(Work task):
Among the entries below, one stretch runs from the line that contains "1379x861 pixels." through the line that contains "Screen dimensions: 2043x1190". Repeat that stretch exactly, ends included, and only that.

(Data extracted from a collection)
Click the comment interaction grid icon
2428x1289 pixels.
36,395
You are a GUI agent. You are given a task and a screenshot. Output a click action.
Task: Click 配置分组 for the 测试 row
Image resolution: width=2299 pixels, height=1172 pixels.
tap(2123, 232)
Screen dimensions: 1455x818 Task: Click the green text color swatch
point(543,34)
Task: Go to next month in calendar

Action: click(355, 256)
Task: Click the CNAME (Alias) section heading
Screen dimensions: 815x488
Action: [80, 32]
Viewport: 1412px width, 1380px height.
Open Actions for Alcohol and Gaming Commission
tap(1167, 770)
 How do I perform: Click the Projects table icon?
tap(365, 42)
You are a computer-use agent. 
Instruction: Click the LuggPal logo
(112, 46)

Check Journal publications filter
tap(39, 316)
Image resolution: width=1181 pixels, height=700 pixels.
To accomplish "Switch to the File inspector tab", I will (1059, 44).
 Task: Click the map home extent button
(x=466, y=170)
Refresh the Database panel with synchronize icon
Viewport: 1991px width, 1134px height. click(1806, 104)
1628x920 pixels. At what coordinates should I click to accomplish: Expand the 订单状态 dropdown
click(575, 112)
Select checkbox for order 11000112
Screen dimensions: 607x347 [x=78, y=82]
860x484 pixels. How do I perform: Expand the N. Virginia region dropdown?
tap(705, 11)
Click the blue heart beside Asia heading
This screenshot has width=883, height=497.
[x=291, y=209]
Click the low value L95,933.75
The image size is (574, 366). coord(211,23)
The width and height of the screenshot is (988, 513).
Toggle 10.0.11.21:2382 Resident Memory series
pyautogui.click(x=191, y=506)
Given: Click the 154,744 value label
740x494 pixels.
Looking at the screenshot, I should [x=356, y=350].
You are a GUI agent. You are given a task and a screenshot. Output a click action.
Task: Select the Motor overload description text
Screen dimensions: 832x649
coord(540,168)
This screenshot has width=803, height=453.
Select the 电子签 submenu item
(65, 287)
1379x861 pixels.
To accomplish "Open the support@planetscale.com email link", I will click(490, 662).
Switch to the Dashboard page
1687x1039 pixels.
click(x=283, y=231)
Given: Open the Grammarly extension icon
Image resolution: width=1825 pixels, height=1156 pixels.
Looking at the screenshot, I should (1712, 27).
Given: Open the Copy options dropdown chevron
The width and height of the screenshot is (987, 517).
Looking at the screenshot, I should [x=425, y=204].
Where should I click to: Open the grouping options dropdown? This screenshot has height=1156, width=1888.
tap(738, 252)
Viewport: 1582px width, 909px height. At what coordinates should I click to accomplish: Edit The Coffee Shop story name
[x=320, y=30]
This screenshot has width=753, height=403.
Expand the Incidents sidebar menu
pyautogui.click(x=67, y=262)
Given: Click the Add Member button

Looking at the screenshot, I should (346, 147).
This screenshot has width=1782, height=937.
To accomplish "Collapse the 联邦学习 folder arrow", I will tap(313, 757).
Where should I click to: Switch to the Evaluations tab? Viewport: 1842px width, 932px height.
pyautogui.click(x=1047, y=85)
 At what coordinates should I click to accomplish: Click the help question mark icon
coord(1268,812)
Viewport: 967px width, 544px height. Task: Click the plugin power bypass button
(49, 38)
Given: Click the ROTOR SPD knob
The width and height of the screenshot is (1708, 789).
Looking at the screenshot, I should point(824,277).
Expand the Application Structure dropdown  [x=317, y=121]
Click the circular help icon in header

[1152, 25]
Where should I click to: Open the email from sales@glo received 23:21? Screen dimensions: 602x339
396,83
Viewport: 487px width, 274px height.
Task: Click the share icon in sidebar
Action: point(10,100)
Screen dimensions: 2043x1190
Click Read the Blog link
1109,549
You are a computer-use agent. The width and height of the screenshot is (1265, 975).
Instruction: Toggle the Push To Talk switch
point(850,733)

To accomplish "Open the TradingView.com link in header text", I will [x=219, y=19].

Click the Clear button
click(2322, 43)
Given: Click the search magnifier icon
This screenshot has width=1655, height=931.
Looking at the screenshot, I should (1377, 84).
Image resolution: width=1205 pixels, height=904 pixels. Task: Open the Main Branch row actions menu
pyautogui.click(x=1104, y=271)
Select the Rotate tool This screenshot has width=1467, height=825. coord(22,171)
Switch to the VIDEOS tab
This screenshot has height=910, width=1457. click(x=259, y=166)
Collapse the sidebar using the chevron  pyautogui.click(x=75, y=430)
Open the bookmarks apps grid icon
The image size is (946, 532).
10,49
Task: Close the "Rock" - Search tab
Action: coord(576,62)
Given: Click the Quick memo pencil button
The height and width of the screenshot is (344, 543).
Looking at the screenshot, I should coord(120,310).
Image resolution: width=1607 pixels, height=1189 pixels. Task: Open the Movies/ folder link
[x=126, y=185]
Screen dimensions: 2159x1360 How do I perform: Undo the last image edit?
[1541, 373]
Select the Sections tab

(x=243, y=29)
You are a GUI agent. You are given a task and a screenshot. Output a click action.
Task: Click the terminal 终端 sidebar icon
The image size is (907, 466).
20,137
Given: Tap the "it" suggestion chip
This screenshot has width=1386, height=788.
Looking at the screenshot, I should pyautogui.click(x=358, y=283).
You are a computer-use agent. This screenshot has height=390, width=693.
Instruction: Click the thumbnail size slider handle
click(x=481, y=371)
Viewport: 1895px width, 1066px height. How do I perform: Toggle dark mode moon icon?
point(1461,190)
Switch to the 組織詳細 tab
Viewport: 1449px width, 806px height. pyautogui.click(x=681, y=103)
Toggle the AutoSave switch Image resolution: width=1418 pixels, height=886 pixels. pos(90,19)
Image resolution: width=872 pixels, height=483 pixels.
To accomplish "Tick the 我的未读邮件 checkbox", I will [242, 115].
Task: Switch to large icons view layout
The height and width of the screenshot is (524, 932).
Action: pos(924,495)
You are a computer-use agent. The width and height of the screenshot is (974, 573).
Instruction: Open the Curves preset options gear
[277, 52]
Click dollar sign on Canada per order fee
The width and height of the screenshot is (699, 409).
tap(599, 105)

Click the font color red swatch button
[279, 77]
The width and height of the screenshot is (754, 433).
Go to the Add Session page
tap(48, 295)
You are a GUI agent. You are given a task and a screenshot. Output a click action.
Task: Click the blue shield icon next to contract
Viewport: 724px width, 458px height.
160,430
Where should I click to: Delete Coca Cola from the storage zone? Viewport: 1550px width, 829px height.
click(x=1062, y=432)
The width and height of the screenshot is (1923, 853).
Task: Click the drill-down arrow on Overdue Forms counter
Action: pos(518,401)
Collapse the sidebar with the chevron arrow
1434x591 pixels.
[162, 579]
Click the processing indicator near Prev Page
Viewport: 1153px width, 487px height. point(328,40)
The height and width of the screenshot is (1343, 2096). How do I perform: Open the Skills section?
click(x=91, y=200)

(Problem solution):
1379x861 pixels.
To accomplish "Open the support@planetscale.com email link", I will click(490, 662).
Switch to the Dashboard page
1687x1039 pixels.
click(x=283, y=231)
Given: Open the Grammarly extension icon
Image resolution: width=1825 pixels, height=1156 pixels.
Looking at the screenshot, I should (1712, 27).
Given: Open the Copy options dropdown chevron
The width and height of the screenshot is (987, 517).
Looking at the screenshot, I should [x=425, y=204].
Where should I click to: Open the grouping options dropdown? This screenshot has height=1156, width=1888.
tap(738, 252)
Viewport: 1582px width, 909px height. At what coordinates should I click to accomplish: Edit The Coffee Shop story name
[x=320, y=30]
This screenshot has width=753, height=403.
Expand the Incidents sidebar menu
pyautogui.click(x=67, y=262)
Given: Click the Add Member button

Looking at the screenshot, I should (346, 147).
This screenshot has width=1782, height=937.
To accomplish "Collapse the 联邦学习 folder arrow", I will tap(313, 757).
Where should I click to: Switch to the Evaluations tab? Viewport: 1842px width, 932px height.
pyautogui.click(x=1047, y=85)
 At what coordinates should I click to accomplish: Click the help question mark icon
coord(1268,812)
Viewport: 967px width, 544px height. Task: Click the plugin power bypass button
(49, 38)
Given: Click the ROTOR SPD knob
The width and height of the screenshot is (1708, 789).
Looking at the screenshot, I should point(824,277).
Expand the Application Structure dropdown  [x=317, y=121]
Click the circular help icon in header

[1152, 25]
Where should I click to: Open the email from sales@glo received 23:21? Screen dimensions: 602x339
396,83
Viewport: 487px width, 274px height.
Task: Click the share icon in sidebar
Action: point(10,100)
Screen dimensions: 2043x1190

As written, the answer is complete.